:: WORKING DATA

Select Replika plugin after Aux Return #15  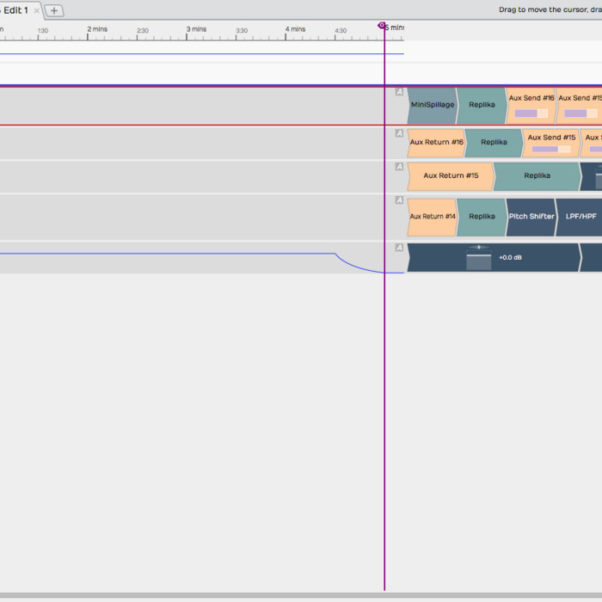(537, 175)
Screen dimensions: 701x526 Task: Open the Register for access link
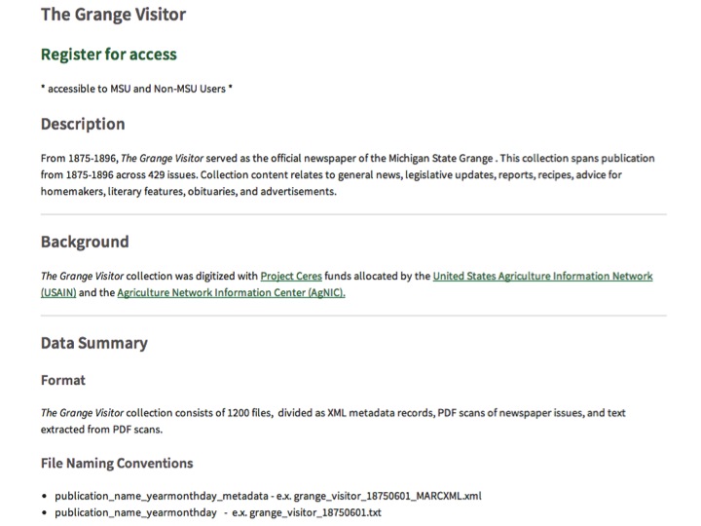click(x=109, y=55)
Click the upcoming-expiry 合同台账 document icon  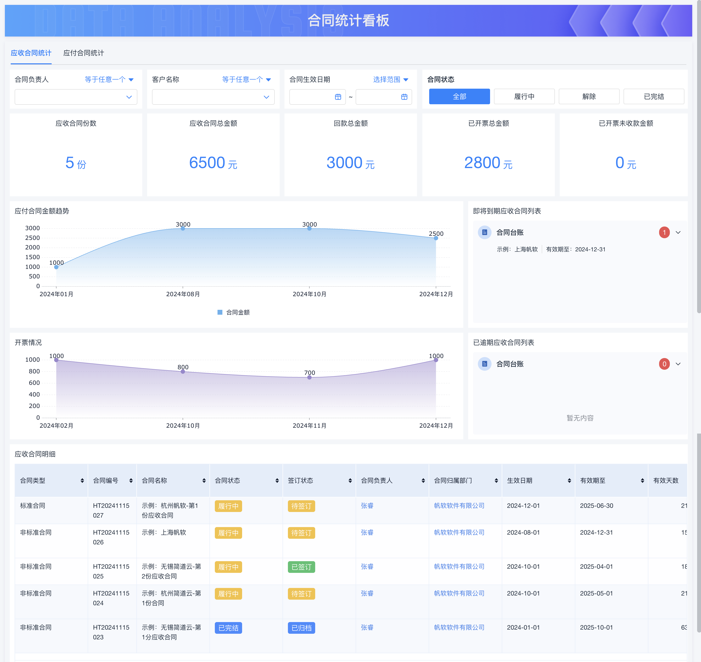(484, 232)
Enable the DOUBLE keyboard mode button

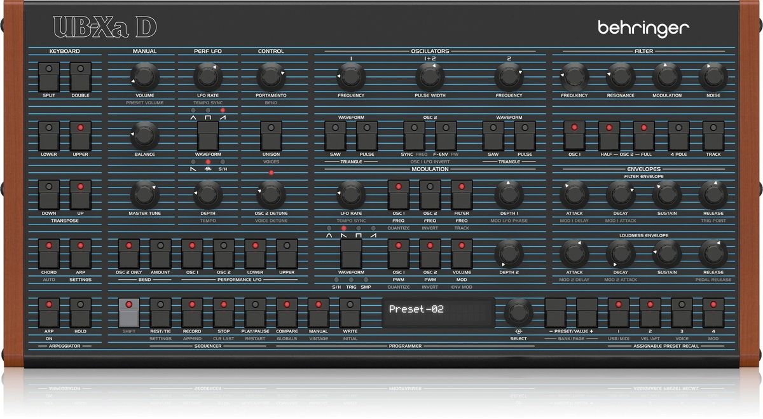point(80,76)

::::

**EXERCISE**
Determine how many lines of the records contain the word "Open", and reply with that number alone.

**SOLUTION BELOW**
1